Wednesday, 26 May 2010

Murdoch digs in for final web battle


Yesterday’s details which emerged about the introduction of paywalls for The Times and Sunday Times (£1 per day for The Times and £2 per day for the Sunday Times) in effect leaves two armed camps dug in facing each other ready for the final titanic battle.

On our left we have the “if it is on the net, it has to be free” brigade who regard paywalls as an intrusion and believe the current newspaper business model is defunct. On our right is the “internet news is theft” brigade who claim that the web is destroying journalism and we have all got to get used to paying for content.

What is certain is that the News International strategy is high risk. I had been expecting some sort of limited paywall to be introduced, perhaps ring-fencing higher value areas of the publication, such as the comment section, but instead they have gone the whole hog and are looking to erect a paywall around the whole of both sites.

The million dollar question is: who will win? Whilst I am loathe to bet against Murdoch I feel he is acting like King Canute here in trying to hold back the inevitable tide. I don’t think that online will completely replace print, at least in the medium term, but I suspect the relationship will have to undergo profound change.

What will that change look like? It's anybody's guess but going forward online, with its continuous updates, will probably become the main driver of publications rather than just a digital version of the hard copy. I would expect the best and least time sensitive writing to be then included in a weekly print version with a much smaller print run. This time delay will make valuable comment and analysis much more important, with hard breaking 'news' likely to become a commodity product, available from multiple sources like the BBC, Reuters and Dow Jones.

In short, the value will not be in telling me what the Prime Minister has said, but will be in telling me what the implications are of his words.
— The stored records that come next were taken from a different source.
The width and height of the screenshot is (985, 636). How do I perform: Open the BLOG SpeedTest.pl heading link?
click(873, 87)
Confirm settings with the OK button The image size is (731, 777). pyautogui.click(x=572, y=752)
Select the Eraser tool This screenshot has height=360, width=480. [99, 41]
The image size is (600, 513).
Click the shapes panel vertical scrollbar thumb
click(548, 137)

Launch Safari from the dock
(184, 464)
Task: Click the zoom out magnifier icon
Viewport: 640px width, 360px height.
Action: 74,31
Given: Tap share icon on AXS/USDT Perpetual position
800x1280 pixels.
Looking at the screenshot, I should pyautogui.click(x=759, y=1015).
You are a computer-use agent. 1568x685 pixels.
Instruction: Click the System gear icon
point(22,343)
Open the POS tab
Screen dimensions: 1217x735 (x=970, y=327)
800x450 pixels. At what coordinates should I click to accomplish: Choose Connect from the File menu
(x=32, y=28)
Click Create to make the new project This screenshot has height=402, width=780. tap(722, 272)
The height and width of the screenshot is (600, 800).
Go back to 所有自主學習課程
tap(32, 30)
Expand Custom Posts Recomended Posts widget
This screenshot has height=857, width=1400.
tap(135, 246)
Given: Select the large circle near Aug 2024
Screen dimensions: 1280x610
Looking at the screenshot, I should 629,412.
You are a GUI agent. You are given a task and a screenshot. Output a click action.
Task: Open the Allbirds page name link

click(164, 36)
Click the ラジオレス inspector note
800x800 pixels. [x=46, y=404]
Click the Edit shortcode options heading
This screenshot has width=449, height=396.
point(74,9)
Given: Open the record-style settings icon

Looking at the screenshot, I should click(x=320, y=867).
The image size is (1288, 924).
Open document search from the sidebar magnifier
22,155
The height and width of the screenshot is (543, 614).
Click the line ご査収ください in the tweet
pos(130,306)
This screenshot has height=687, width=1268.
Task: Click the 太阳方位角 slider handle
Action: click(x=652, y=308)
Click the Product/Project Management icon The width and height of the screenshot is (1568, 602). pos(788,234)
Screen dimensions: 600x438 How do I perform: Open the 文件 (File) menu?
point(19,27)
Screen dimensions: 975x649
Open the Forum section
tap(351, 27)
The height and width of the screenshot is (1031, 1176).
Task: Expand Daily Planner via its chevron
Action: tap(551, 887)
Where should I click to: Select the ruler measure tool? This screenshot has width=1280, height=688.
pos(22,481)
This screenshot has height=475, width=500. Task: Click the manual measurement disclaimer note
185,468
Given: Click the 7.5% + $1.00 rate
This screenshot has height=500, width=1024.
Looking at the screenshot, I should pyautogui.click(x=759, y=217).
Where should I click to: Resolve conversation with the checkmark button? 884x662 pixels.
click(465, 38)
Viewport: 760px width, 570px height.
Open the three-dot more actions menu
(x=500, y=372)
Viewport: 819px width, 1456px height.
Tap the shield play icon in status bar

The best journalists may well become 'must read' brands of their own, possibly using their online comments as loss leaders to generate a following in order to sell books to their audiences, which is what already happens on sites such as The Huffington Post.

This is nothing if not a radical departure, both for the newspaper industry and journalist working practices, and you can see why News International is digging in for a battle. My fear for them is that the war is already lost.